I didn't come to this belief that Christ called us to non-violence lightly. My Junior year in high school, a fellow student told me his beliefs on this topic, and I debated with him, telling him he was crazy, that war was inevitable, that one had to stand up to evil in the world militarily, and that furthermore the Catholic Church had always supported wars, and sent chaplains to be with the military, and never told people they couldn't fight in a war. They told people often and with great energy that they couldn't have sex outside of marriage, or use birth control, or masturbate, or have same sex relations. Don't, don't, don't, they said continually and with long, complicated reasonings. But killing people, the church has been very understanding about, as long as it's done in an organized way like in a war.

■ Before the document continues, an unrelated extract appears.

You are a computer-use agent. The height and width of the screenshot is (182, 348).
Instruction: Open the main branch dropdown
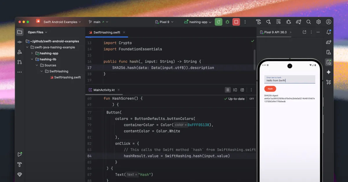(x=99, y=22)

Oh, sure, they had the "just war" theory, but as far as I could see it applied to just about every western war that ever was. World War I, as I studied it in high school, was about the stupidest war ever, but I don't think there were any Catholic leaders telling people not to fight in it, were there? Or a pilot who drops a bomb that has vast "collateral damage" (meaning many women and children are burned up alive) - does the church say he should go to confession even? I've never heard it. Is it a sin to use the word "collateral damage" as a way of disguising what you're doing? I've never heard a church leader mention it.
The Church might tell people who considered voting for John Kerry that they should be blocked from receiving communion. But when did the Church ever say to young men and women: don't fight in a war, refuse, don't join up.
My senior year in high school I marched in the New York City peace march of 1967, protesting the Vietnam war. It was a beautiful spring day, and the march was joyful, and people leaned out of office buildings cheering the enormous crowd on. I thought surely this outpouring of citizen opposition would cause this war to end. And within a year Lyndon Johnson announced he would not run for president again - I felt we had won. And then a few months later, our choices suddenly boiled down to Hubert Humphrey and Richard Nixon - both committed to "staying the course," a phrase we hear a lot now.
This is supposed to be about sexuality and gayness, isn't it? But in truth I am in a place of enormous exhaustion and frustration with the Catholic Church - they've proclaimed themselves infallible (a very Alice in Wonderland-like way to win an argument, I must say); its bishops shuffled pedophile priests from parish to parish without even warning people, which seems positively certifiable; and it has energetically tried to block condom use in every country where there is burgeoning AIDS, using its philosophical stubbornness to insist that anyone who doesn't practice abstinence die - "you agree with me on abstinence, no sex is what I want you to do; and if you don't agree, then die die die, it's your fault."
What is the purpose of such a Church?
I feel sort of bad writing this. I assume most of the readers of Conscience still feel and believe in the direct line between Christ and His Church, no matter what idiocies and cruelties and stupidities are perpetrated by the fallible men who make up the Church's hierarchy. (And, boy, the birth control ban is just stupid, plain stupid.)
But I long ago stopped finding the Church a useful messenger of Christ. And I doubt Pope Ratzinger will change my mind. I've come to believe the "kingdom of heaven" is within - we're all part of the soul of God.
I believe that was declared a heresy long ago, right? Well, my apologies if this is too negative for the blog. I wish you all well. But I'm not very interested in the Church's opinion on anything anymore.